- _CHALLENGE_:
Rewrite the records below, changing every "Switch to the" to "Go to the" and leaving everything else unchanged.

═════ EXTRACTED ENTRIES

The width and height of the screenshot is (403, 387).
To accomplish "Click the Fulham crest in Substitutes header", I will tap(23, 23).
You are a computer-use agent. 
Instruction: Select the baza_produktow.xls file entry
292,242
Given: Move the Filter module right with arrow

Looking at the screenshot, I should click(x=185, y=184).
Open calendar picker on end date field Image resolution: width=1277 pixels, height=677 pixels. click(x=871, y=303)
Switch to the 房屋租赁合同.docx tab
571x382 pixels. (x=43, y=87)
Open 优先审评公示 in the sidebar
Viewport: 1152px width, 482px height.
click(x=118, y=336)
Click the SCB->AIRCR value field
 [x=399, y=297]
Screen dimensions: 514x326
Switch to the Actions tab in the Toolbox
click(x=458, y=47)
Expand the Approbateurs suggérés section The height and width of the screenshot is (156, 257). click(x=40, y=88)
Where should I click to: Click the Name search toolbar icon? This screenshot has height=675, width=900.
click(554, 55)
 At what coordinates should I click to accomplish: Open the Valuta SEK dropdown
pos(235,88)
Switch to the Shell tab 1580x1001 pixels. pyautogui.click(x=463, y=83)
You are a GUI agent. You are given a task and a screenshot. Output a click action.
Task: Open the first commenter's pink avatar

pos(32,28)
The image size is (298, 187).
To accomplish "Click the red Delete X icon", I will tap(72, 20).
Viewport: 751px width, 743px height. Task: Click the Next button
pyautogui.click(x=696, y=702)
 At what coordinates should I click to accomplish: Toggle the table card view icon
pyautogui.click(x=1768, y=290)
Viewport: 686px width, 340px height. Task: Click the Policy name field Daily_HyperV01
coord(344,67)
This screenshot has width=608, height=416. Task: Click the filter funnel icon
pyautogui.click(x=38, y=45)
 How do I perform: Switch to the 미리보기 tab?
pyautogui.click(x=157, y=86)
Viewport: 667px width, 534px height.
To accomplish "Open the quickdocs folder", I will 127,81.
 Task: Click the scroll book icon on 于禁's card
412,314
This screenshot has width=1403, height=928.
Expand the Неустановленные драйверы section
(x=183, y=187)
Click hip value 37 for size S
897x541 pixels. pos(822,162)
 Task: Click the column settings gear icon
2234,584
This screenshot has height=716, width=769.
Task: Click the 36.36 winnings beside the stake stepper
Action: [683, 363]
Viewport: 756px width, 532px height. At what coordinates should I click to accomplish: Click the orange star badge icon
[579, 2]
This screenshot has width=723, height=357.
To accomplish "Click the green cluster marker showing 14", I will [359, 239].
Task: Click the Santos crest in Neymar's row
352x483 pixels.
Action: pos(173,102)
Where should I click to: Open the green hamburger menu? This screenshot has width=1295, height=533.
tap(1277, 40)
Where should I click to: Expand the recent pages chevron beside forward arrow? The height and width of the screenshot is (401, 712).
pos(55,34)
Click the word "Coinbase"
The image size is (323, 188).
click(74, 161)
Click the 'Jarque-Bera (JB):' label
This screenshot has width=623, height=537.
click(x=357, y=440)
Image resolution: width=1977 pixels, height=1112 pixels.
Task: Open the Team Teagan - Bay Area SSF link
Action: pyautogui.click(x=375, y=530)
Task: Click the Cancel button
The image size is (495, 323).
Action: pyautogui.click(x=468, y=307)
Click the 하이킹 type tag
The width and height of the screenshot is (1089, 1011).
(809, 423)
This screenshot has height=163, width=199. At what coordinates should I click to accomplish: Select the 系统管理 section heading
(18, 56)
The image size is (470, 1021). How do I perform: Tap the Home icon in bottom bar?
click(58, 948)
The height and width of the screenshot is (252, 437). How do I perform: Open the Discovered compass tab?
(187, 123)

══════════

- _RESPONSE TO THIS TASK_:
The width and height of the screenshot is (403, 387).
To accomplish "Click the Fulham crest in Substitutes header", I will tap(23, 23).
You are a computer-use agent. 
Instruction: Select the baza_produktow.xls file entry
292,242
Given: Move the Filter module right with arrow

Looking at the screenshot, I should click(x=185, y=184).
Open calendar picker on end date field Image resolution: width=1277 pixels, height=677 pixels. click(x=871, y=303)
Go to the 房屋租赁合同.docx tab
571x382 pixels. (x=43, y=87)
Open 优先审评公示 in the sidebar
Viewport: 1152px width, 482px height.
click(x=118, y=336)
Click the SCB->AIRCR value field
 [x=399, y=297]
Screen dimensions: 514x326
Go to the Actions tab in the Toolbox
click(x=458, y=47)
Expand the Approbateurs suggérés section The height and width of the screenshot is (156, 257). click(x=40, y=88)
Where should I click to: Click the Name search toolbar icon? This screenshot has height=675, width=900.
click(554, 55)
 At what coordinates should I click to accomplish: Open the Valuta SEK dropdown
pos(235,88)
Go to the Shell tab 1580x1001 pixels. pyautogui.click(x=463, y=83)
You are a GUI agent. You are given a task and a screenshot. Output a click action.
Task: Open the first commenter's pink avatar

pos(32,28)
The image size is (298, 187).
To accomplish "Click the red Delete X icon", I will tap(72, 20).
Viewport: 751px width, 743px height. Task: Click the Next button
pyautogui.click(x=696, y=702)
 At what coordinates should I click to accomplish: Toggle the table card view icon
pyautogui.click(x=1768, y=290)
Viewport: 686px width, 340px height. Task: Click the Policy name field Daily_HyperV01
coord(344,67)
This screenshot has width=608, height=416. Task: Click the filter funnel icon
pyautogui.click(x=38, y=45)
 How do I perform: Go to the 미리보기 tab?
pyautogui.click(x=157, y=86)
Viewport: 667px width, 534px height.
To accomplish "Open the quickdocs folder", I will 127,81.
 Task: Click the scroll book icon on 于禁's card
412,314
This screenshot has width=1403, height=928.
Expand the Неустановленные драйверы section
(x=183, y=187)
Click hip value 37 for size S
897x541 pixels. pos(822,162)
 Task: Click the column settings gear icon
2234,584
This screenshot has height=716, width=769.
Task: Click the 36.36 winnings beside the stake stepper
Action: [683, 363]
Viewport: 756px width, 532px height. At what coordinates should I click to accomplish: Click the orange star badge icon
[579, 2]
This screenshot has width=723, height=357.
To accomplish "Click the green cluster marker showing 14", I will [359, 239].
Task: Click the Santos crest in Neymar's row
352x483 pixels.
Action: pos(173,102)
Where should I click to: Open the green hamburger menu? This screenshot has width=1295, height=533.
tap(1277, 40)
Where should I click to: Expand the recent pages chevron beside forward arrow? The height and width of the screenshot is (401, 712).
pos(55,34)
Click the word "Coinbase"
The image size is (323, 188).
click(74, 161)
Click the 'Jarque-Bera (JB):' label
This screenshot has width=623, height=537.
click(x=357, y=440)
Image resolution: width=1977 pixels, height=1112 pixels.
Task: Open the Team Teagan - Bay Area SSF link
Action: pyautogui.click(x=375, y=530)
Task: Click the Cancel button
The image size is (495, 323).
Action: pyautogui.click(x=468, y=307)
Click the 하이킹 type tag
The width and height of the screenshot is (1089, 1011).
(809, 423)
This screenshot has height=163, width=199. At what coordinates should I click to accomplish: Select the 系统管理 section heading
(18, 56)
The image size is (470, 1021). How do I perform: Tap the Home icon in bottom bar?
click(58, 948)
The height and width of the screenshot is (252, 437). How do I perform: Open the Discovered compass tab?
(187, 123)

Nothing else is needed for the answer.